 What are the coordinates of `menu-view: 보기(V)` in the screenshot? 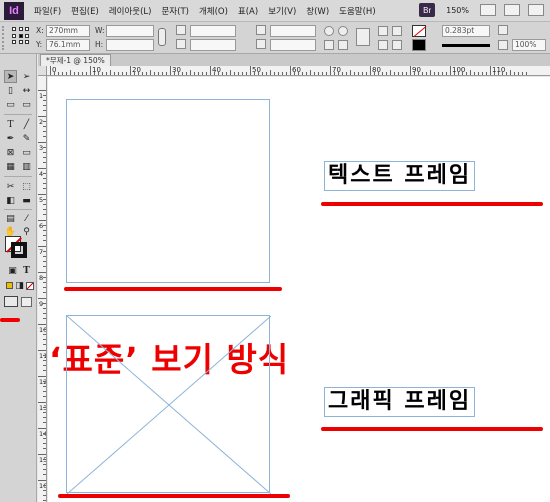 It's located at (282, 11).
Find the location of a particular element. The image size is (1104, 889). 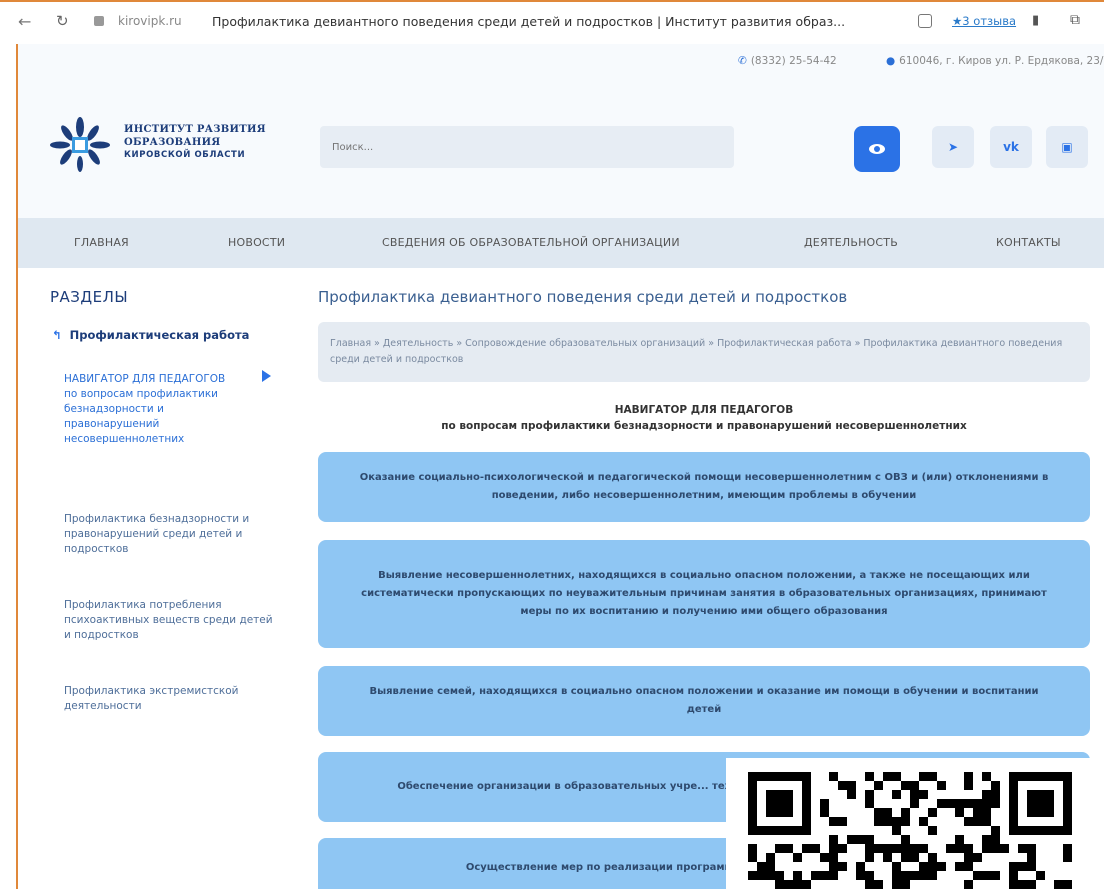

reload-icon: ↻ is located at coordinates (62, 21).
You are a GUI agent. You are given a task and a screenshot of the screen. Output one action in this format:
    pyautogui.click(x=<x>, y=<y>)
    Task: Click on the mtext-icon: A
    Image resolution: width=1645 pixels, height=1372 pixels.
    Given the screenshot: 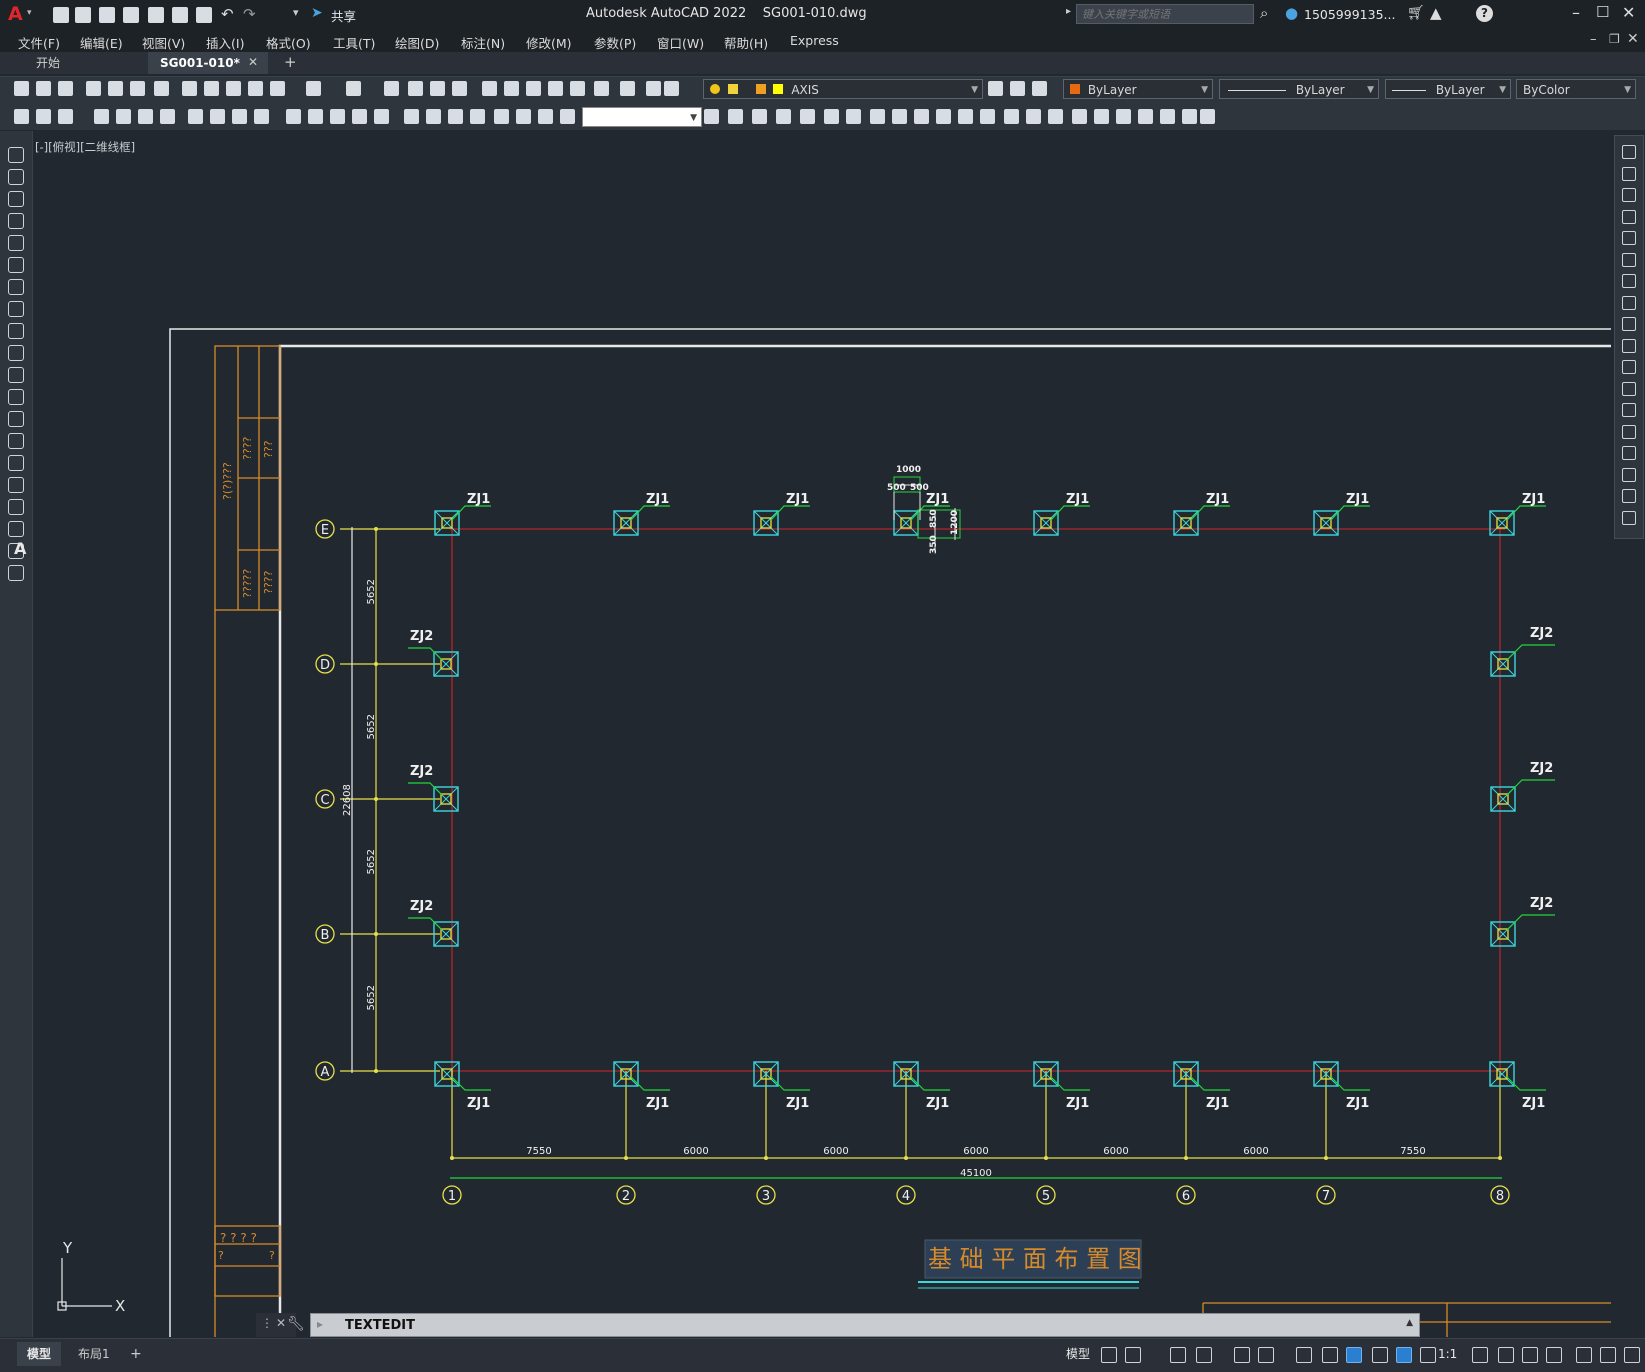 What is the action you would take?
    pyautogui.click(x=20, y=548)
    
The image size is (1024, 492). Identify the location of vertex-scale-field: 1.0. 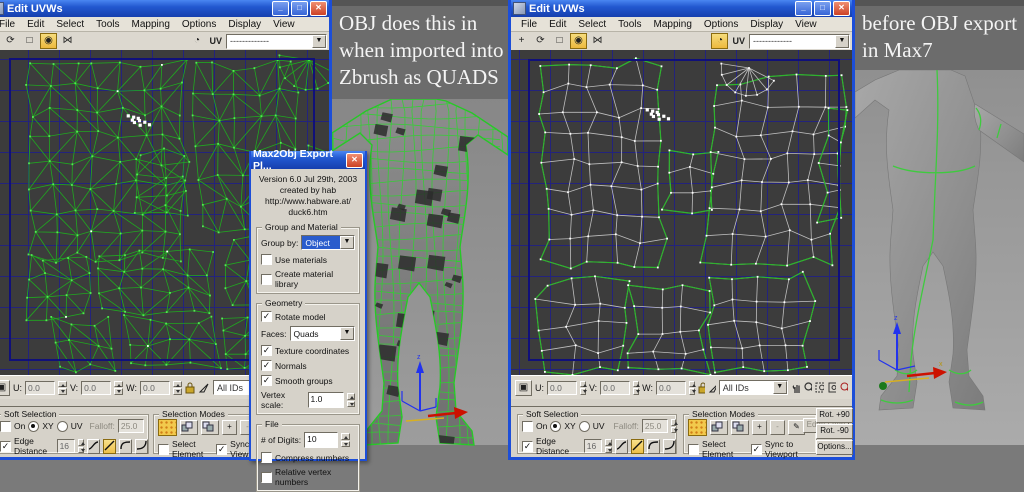
(326, 400).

Cosa fare
Ricopia fedelmente le righe dei dati qui sopra, a partire da quella che contiene "Find the location" e fino a quella che contiene "reload-icon: ↻ is", entrambe comprese. Non riportare le immagini nella risposta.

Risultato
Find the location of a particular element. The image size is (1104, 889). 

reload-icon: ↻ is located at coordinates (62, 21).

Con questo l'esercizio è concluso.